Task item:
Go to the line containing "Фотоматериалы (224, 1036)" and return it and each line after it exactly, through the end of the data below, and nothing more.

Material provided:
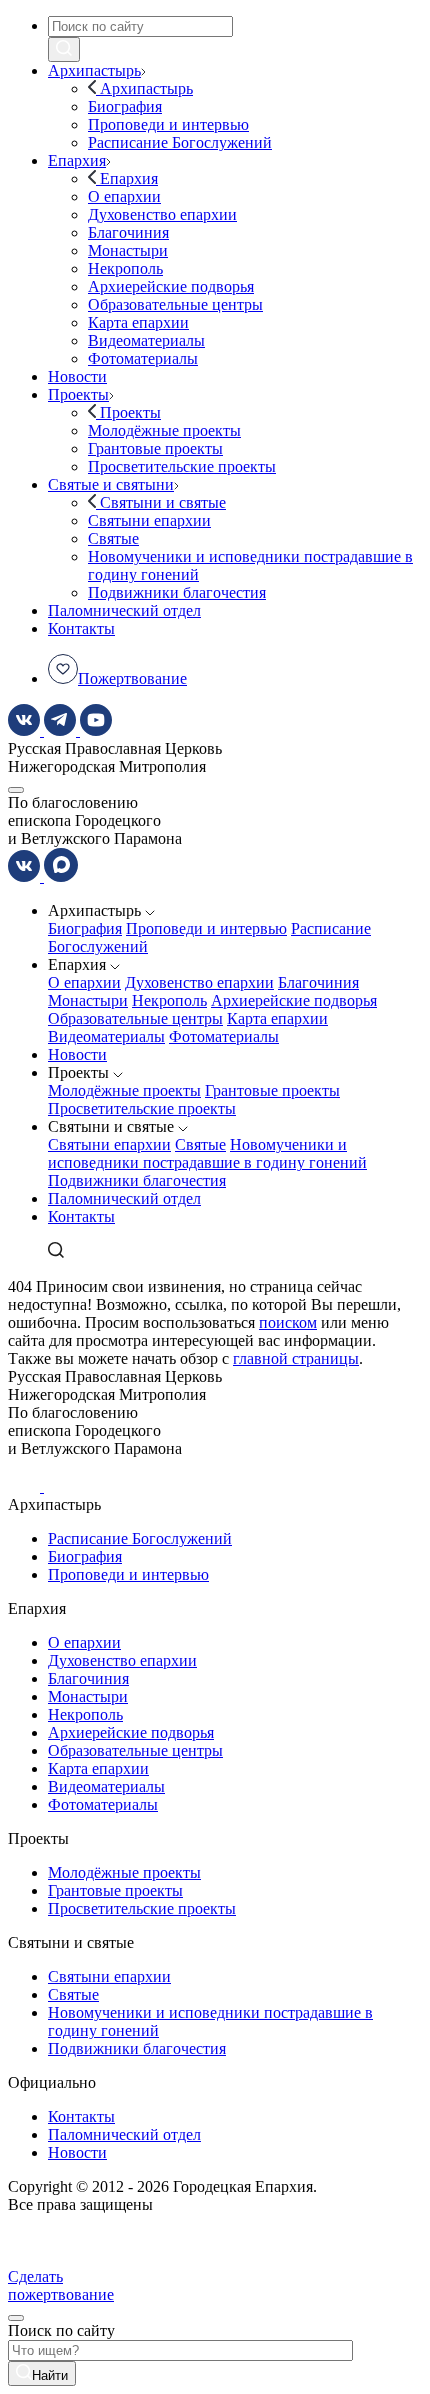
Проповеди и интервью (206, 928)
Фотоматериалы (224, 1036)
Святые (200, 1144)
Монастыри (88, 1000)
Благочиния (318, 982)
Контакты (81, 1216)
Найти (50, 2375)
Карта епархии (277, 1018)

Result:
Фотоматериалы (224, 1036)
Святые (200, 1144)
Монастыри (88, 1000)
Благочиния (318, 982)
Контакты (81, 1216)
Найти (50, 2375)
Карта епархии (277, 1018)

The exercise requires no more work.